Singer and actress Toyah Willcox would like to take all her retirement savings and put them into property, writes John Marx 

Toyah Willcox is perhaps best known for her chart success in the late 1970s and early 1980s with singles such as It’s a Mystery. More recently, she appeared in the second series of I’m A Celebrity, Get Me Out of Here. 

The youngest of three children, Toyah decided she wanted to act at the age of seven. Her first big film role came in Derek Jarman’s 1977 punk movie, Jubilee. Later that year she put together her own punk band. Her pop career brought her chart success and the accolade of the Best Female Singer at the 1982 British Rock and Pop Awards. 

She has worked on a variety of TV programmes such as Holiday, Heaven and Earth and Fasten Your Seatbelts. She has spent much of the past year performing in a touring production of Calamity Jane, which is currently in the West End. 

Toyah is 45 and lives mainly in Chiswick. She is married to Robert Fripp, a guitarist who lives in Nashville. The couple chose not to have children, preferring to lead “affectionately independent lives” in order to pursue their separate career interests. 

How much money do you have in your purse? 
About £300. I always have a lot of cash. I think it’s so that I have enough if the opportunity arises to take people out for a meal or drink. But that doesn’t happen very often so when I draw cash from the bank it tends to sit there forever. 

Do you have any credit cards? 
I have cards from American Express, Barclaycard and Marks & Spencer. I always pay them off straight away — I don’t borrow money from anyone. I don’t even like having mortgages. I really resent giving banks interest when they are making plenty of money out of my wealth in the first place. 

Are you a spender or a saver? 
I think I’m a saver, but when I spend I do it big time. But I’m careful about what I spend it on. I don’t own any expensive cars, for example. I don’t buy anything that devalues. 

How much did you earn last year? 
Oh, I’m not telling you that. But my earnings this year are already three times as much as last year because I’m in a West End musical and because of I’m a Celebrity, Get Me Out of Here. 

Have you ever been really hard up? 
Yes, many times. My parents struggled financially throughout my teens. When I was at drama school I was very poor and it was only the generosity of friends that kept me fed. 

Derek Jarman would say: “Toyah, come round, we’re going to give you a meal,” and all I could afford was the 27p bus fare to his home. So I do know what poverty is like and I think it’s the most frightening, powerless position to be in. 

What is the most lucrative work you have done?
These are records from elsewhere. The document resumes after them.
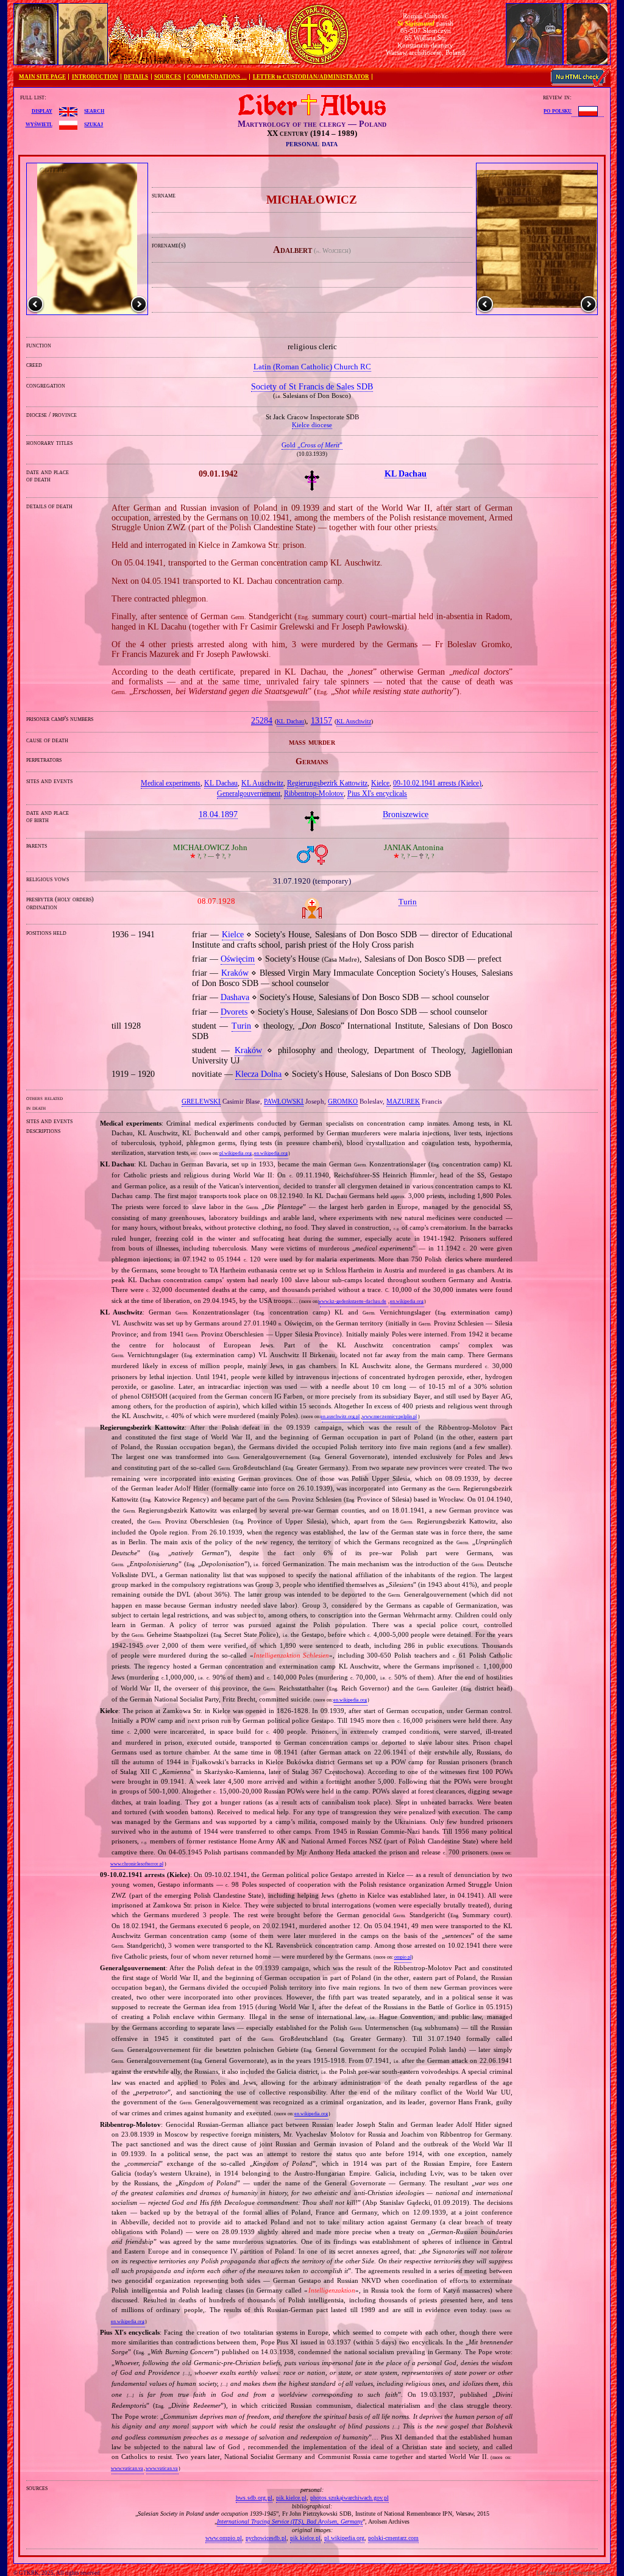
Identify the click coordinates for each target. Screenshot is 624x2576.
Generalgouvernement (248, 793)
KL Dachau (290, 722)
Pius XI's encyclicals (377, 793)
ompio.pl (402, 1957)
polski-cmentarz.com (393, 2538)
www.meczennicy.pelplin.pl (389, 1416)
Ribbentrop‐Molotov (314, 793)
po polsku (558, 110)
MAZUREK (403, 1101)
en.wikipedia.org (271, 1153)
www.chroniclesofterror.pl (136, 1864)
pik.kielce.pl (291, 2497)
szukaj (93, 123)
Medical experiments (170, 783)
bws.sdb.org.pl (254, 2497)
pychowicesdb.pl (266, 2538)
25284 (261, 720)
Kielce (380, 783)
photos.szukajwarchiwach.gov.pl (349, 2497)
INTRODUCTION (95, 77)
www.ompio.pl (223, 2538)
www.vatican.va (127, 2468)
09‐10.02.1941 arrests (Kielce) (437, 783)
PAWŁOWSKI (283, 1101)
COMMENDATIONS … (217, 77)
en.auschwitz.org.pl (340, 1416)
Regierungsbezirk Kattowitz (327, 783)
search (94, 110)
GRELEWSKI (201, 1101)
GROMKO (343, 1101)
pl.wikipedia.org (235, 1153)
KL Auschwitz (353, 722)
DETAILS (136, 77)
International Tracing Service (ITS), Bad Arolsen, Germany (290, 2521)
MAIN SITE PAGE (42, 77)
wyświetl (39, 123)
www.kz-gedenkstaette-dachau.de (352, 1301)
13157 (321, 720)
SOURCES (167, 77)
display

Did you use the fee for something special? 
I remember some years ago making a documentary of the Pirelli Calendar shoot. It was five days’ work for a huge sum — tens of thousands of pounds. I was flown first class to Florida where there were people catering for us, getting our clothes, driving us round in limos and generally making sure we were happy. 

With the money I bought a property to add to my portfolio of investments. 

How many homes do you own? 
Several. My main financial philosophy is to buy property. I don’t rent it out because I will never be a landlord — and I feel really strongly about that. I either let friends live in a property, as long as they maintain it and pay the expenses, or I allow a family to stay there rent-free. 

I use some of my homes for work. I have a place where I paint, for example. I have also bought my parent’s home and I have looked after them financially for the past 15 years. The properties are all quite unusual and very rare, and I have no intention of selling any of them. They are my safety net so I never have to experience hardship again. 

I tend to have mortgages for two years and then I pay them off, which allows me to borrow another sum to buy the next property, and so on. I only have the mortgages for tax purposes; my accountant gets cross with me if I buy for cash all the time. 

Do you invest in shares? 
Yes, I’ve got a few Isas. I look after them myself because my advisers only give me opinions. I judge their performance based on the paperwork I receive. 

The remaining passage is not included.